7 Replies to “Horse Nutrition 101”
I have a 6 year old Haflinger gelding weighing 1,000lbs (light riding) who has millions of calcium particules in the bladder and several calcium stones in the urinary tract. My vet recommened removing all calcium and alfalfa from his diet, but did not make any recommendations on feed. Can you assist me in choosing what would be best for him?
Hello Brandy, Thanks for checking in with us. Urinary calculi are fairly common in some species, although not so much in horses. From a dietary perspective, the goal is to meet, but not significantly exceed, mineral requirements and keep Ca:P ratio in the diet in the range of 1.5:1 to 2:1. Alfalfa will have 6:1 ratio and high calcium content, which is why it is to be avoided in this case. Completely removing all calcium from the diet, though, is impossible.
Here’s our recommendation:
1. Feed a good quality grass hay and get a forage analysis on it so the mineral content is measured and understood.
2. If the horse needs additional calories, use Life Design Senior as it has a lower calcium maximum than other feeds. We recognize that your horse is not a senior horse, but Life Design Senior was designed to reduce risk for older horses who may have similar issues, and it works well in younger animals as well.
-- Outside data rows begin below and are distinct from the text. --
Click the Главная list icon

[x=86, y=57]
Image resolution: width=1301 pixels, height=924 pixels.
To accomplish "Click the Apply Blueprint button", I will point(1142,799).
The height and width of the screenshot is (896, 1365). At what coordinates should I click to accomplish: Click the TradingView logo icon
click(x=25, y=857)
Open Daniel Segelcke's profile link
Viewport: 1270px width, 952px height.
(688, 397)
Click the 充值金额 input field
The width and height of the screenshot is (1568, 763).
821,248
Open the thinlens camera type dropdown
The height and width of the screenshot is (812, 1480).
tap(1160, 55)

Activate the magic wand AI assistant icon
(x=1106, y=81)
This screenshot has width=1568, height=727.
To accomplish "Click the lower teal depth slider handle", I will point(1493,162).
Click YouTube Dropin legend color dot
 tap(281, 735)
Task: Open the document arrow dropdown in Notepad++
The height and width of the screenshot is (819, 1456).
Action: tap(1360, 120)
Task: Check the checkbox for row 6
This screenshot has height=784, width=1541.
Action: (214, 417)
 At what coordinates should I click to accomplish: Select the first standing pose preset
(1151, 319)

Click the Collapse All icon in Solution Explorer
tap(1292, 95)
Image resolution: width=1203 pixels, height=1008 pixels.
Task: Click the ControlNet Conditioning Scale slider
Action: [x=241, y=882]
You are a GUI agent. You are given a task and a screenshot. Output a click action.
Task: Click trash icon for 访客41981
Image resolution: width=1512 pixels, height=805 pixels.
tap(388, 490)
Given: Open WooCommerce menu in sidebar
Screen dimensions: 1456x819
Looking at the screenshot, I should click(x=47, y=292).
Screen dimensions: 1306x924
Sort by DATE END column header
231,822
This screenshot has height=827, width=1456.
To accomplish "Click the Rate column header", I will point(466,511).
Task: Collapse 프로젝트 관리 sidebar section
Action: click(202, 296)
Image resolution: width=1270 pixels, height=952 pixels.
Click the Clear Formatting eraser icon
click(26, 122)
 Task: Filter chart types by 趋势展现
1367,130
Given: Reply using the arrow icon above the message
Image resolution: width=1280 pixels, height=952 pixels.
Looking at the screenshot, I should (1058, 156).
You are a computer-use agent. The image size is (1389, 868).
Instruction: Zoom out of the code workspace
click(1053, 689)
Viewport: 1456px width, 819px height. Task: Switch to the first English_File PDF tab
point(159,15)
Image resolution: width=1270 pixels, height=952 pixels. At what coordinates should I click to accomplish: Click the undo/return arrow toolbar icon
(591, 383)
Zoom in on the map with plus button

3. Make certain that loose salt is offered free choice and that the water supply is excellent. Salt intake and water consumption are useful to make certain urine output is dilute and optimum volume. Limited urine output results in mineral concentration in the urine being higher, so keep the water source flowing!
We hope this helps, if you have more questions, please let us know. Thanks ~ Gina T.
I was wondering about draft horses and how their daily digestable energy requirements would differ from an average 1100 lb horse?
Hello Anita – Great question. The energy needs of horses go up in proportion to their weight. That is why you find feeding directions on horse feeds listed as “X lbs of feed per 100 lbs of bodyweight”. We often say “You don’t need a different feed for drafts (or miniatures), you just need a different size scoop.” One thing to keep in mind with drafts is that they are typically fairly easy keepers, so once you figure out the suggested range of feed for the size horse you have, you can often feed at the low end of the suggested range.
Draft horses should still have 1.5 – 2.0% of their bodyweight in hay/pasture per day.
Thanks ~ Gina T.
I run a horse rescue and feed the Safe Choice Senior. I have a horse I got not to long ago that has put on weight enough that my vet said I could start riding him. Should I up his feed now that he is being rode twice a week for 30 minute to an hour. He get 3lbs in the morning and at night too and free choice hay.
Thanks for the question! You are feeding him a good amount now, so the best answer to this question is going to be found in paying attention to the body condition of this new horse as you begin to exercise him.
Some horses may not need additional calories for that small amount of work, some might. So – keep an eye on his body condition, and if you feel he is not continuing to gain weight as he was prior to adding the exercise, and you want him to continue to add weight, then you will want to up his ration. If you choose to do so, simply up his ration by a 1/2 lb per feeding for a few weeks to see if that additional 1 lb per day will help him.
Alternatively, if he is continueing to either add weight as desired, or hold his current weight, then you can keep him at the current 6 lbs per day.
Hope that helps – let us know if you have further questions! Thank you ~ Gayle R.
I have a horse he is nice, his name ricky.